Um einen Extremfall zu ertragen, bestehen strenge Jains darauf, dass ihnen, wenn sie einen Bürgersteig entlanggehen, Kehrer vorausgehen müssen, deren Aufgabe es ist, winzige, unsichtbare Organismen wegzuwischen, damit sie nicht darauf treten. Eine solche Lehre trifft die meisten von uns als lächerlich. Nichtsdestoweniger ist es nicht nur möglich, sondern auch wünschenswert, wenn nicht sogar notwendig, auf eine Weise zu leben, die unnötigen Schaden minimiert, ein Weg, der im "Achtfachen Weg" des Buddhismus und in modernisierter Form in Thich Nhat Hanhs "14 Grundsätzen" beschrieben wird. des Tien-Hiep-Ordens von "Interbeing". So wie der verletzende Ansatz der jüdisch-christlichen Lehre gegenüber der natürlichen Welt weitgehend aus der Genesis hervorgeht, fördert die buddhistisch geförderte Erwünschtheit einer nachdenklichen, schützenden und unterstützenden Haltung gegenüber unserem Planeten im Allgemeinen und insbesondere "alle fühlenden Wesen" leitet sich von seinen biologiefreundlichen Konzepten ab, die direkt zum modernen, "engagierten Buddhismus" führen.

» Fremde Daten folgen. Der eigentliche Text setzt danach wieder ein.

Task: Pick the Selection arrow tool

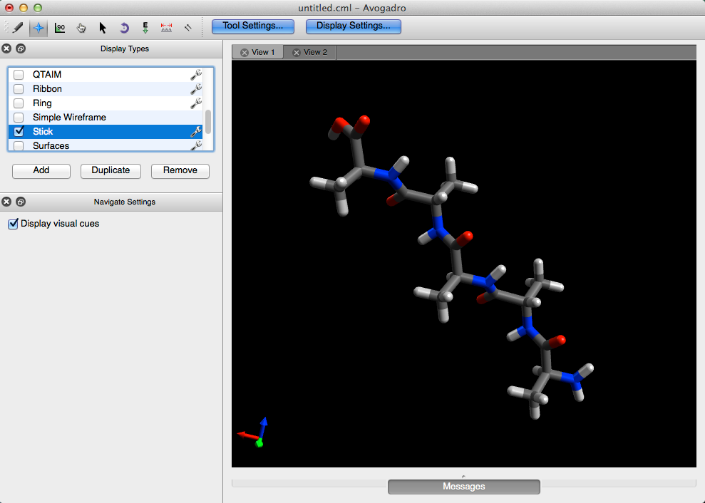Action: tap(102, 27)
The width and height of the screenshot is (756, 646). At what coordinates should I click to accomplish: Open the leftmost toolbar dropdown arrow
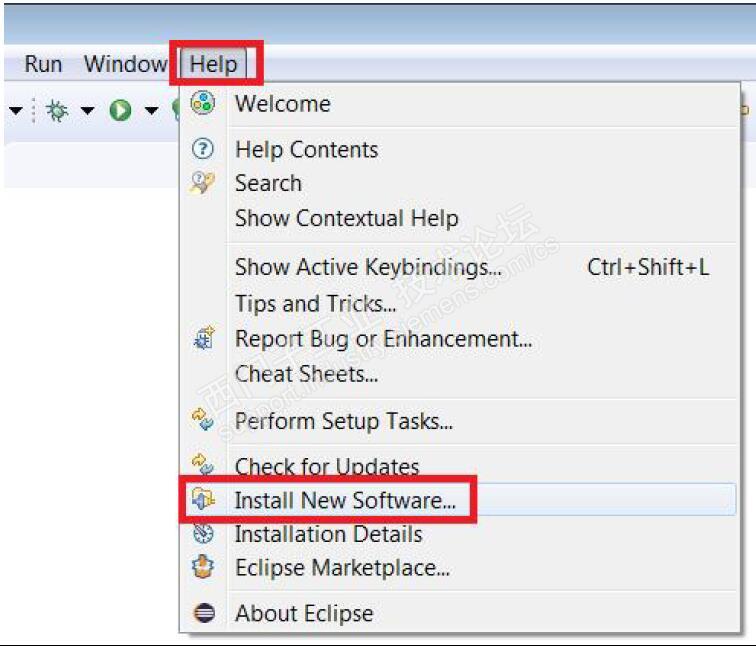pos(15,111)
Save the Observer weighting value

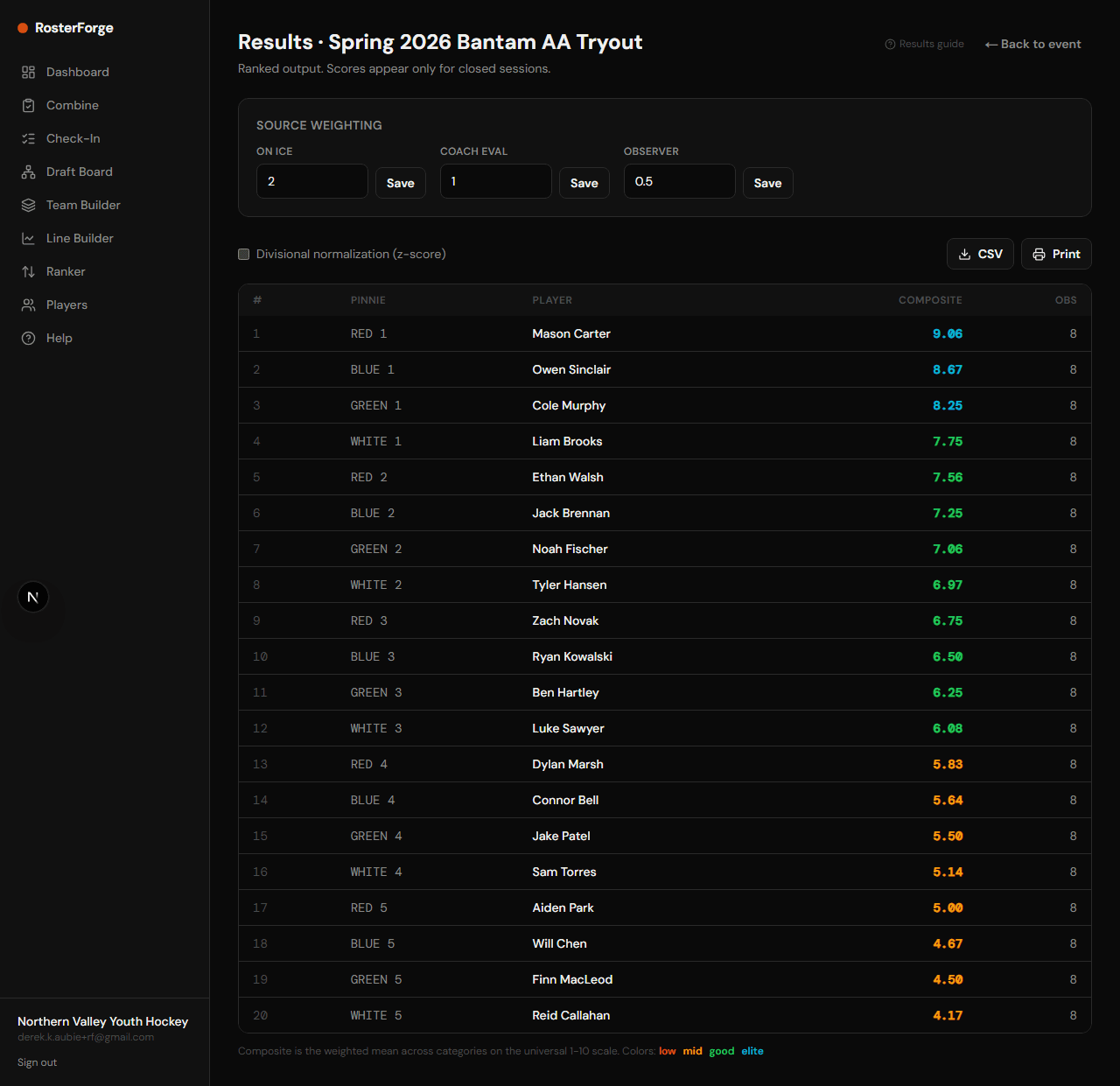(768, 183)
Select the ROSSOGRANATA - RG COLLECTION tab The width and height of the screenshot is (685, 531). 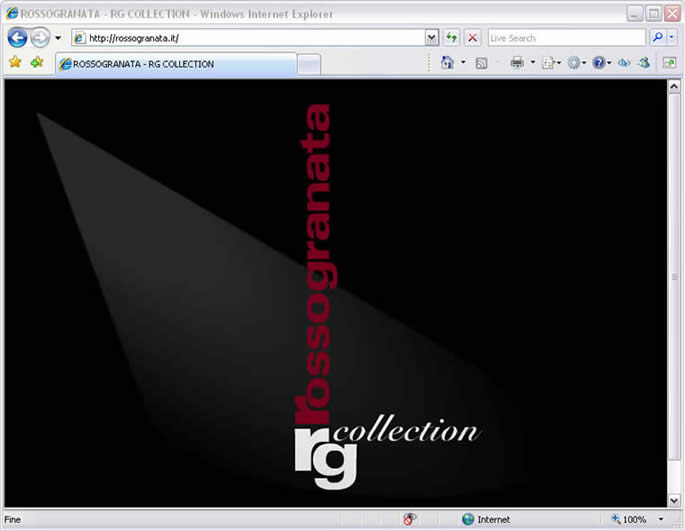(175, 64)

David P. Barash ist ein evolutionärer Biologe, langjähriger Buddhist und Professor für Psychologie an der Universität von Washington, dessen jüngstes Buch die buddhistische Biologie ist: die antike östliche Weisheit trifft auf die moderne westliche Wissenschaft, die gerade von Oxford University Press veröffentlicht wurde.